▸ Task requirements:
[1] Summarize the article on the SO postcode area in two sentences.
[2] Output the passage of the article on the SO postcode area word for word, starting at "The SO postcode" and ending at "Romsey and Stockbridge.".

▸ Text excerpt:
** START **
- SO
- Coordinates: 50°56′17″N 1°23′20″W﻿ / ﻿50.938°N 1.389°W
- Country: United Kingdom
- Postcode area: SO
- Postcode area name: Southampton
- Post towns: 9
- Postcode districts: 30
- Postcode sectors: 179
- Postcodes (live): 18,298
- Postcodes (total): 40,011

= SO postcode area =

Postcode area within the United Kingdom

The SO postcode area, also known as the Southampton postcode area, is a group of 23 postcode districts in southern England, within nine post towns. These cover south and central Hampshire, including Southampton, Winchester, Alresford, Brockenhurst, Eastleigh, Lymington, Lyndhurst, Romsey and Stockbridge.

The SO area originally had both single and double-digit postcode districts. From the inception of postcodes in Southampton, "large users" within the SO1 and SO2 postcode areas (which broadly covered the area of the city) were allocated SO9 postcodes. In the early 1990s, a shortage of available postcodes occurred due to increased demand. On 1 December 1993 Royal Mail took the step of dividing each of the existing single-digit districts, the numbers of the new subdivisions containing two digits rather than one. For example, the SO1 and SO2 districts were divided into SO14-19. At the same time, ordinary "geographical" postcodes replaced the SO9 codes. Whilst this created thousands more possible postcode combinations, it resulted in the unusual situation where the centre of the postcode area, Southampton, lacks a district numbered 1. The area is one of only a few in the country where this is the case.
** END **
▸ Source material:
** START **
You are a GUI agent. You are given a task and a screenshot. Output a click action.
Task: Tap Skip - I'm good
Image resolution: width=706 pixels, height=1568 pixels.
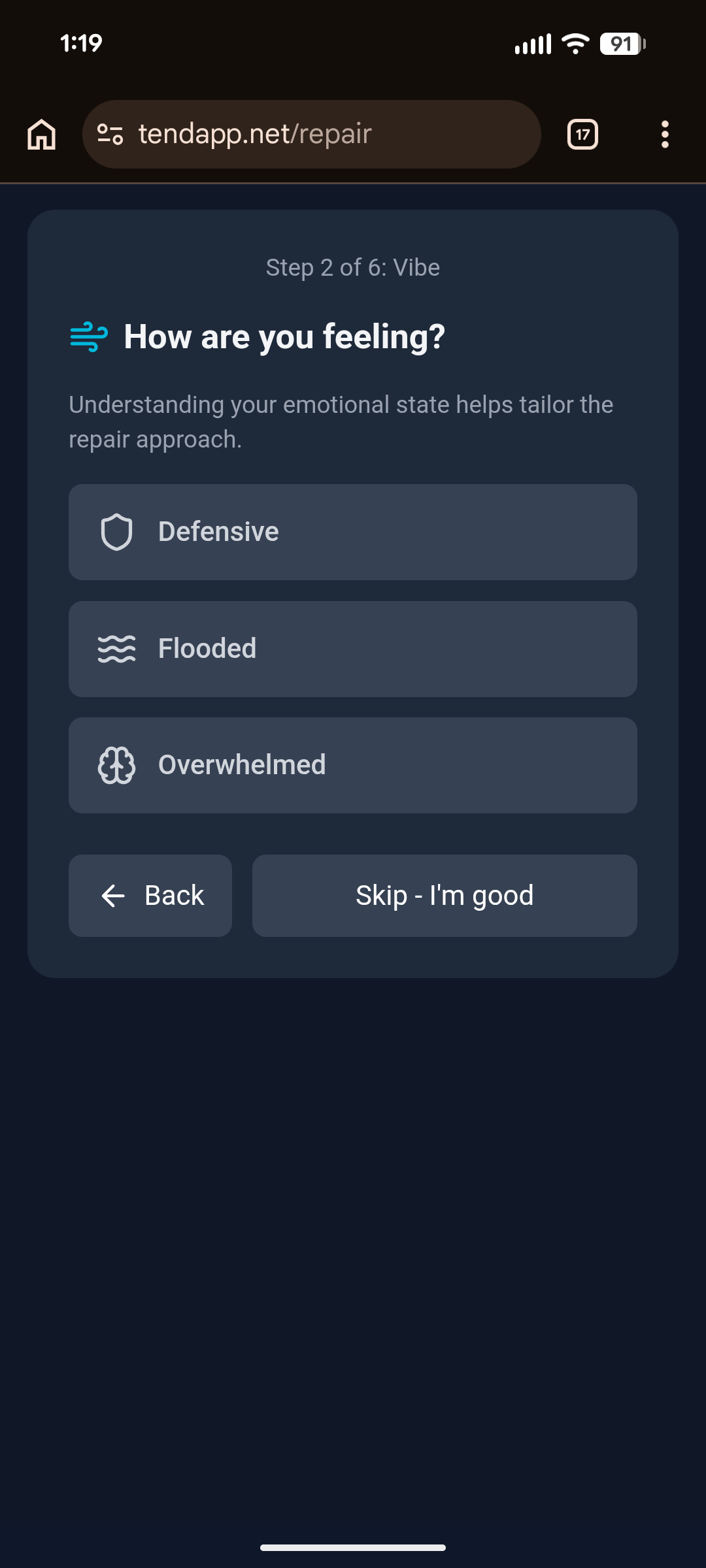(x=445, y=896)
** END **
▸ Task-by-task results:
[1] The SO postcode area, also known as the Southampton postcode area, is a group of postcode districts within nine post towns covering south and central Hampshire in southern England. Because of a shortage of available postcodes in the early 1990s, Royal Mail divided each single-digit district into two-digit subdivisions on 1 December 1993, which left Southampton, the centre of the area, without a district numbered 1.

[2]
The SO postcode area, also known as the Southampton postcode area, is a group of 23 postcode districts in southern England, within nine post towns. These cover south and central Hampshire, including Southampton, Winchester, Alresford, Brockenhurst, Eastleigh, Lymington, Lyndhurst, Romsey and Stockbridge.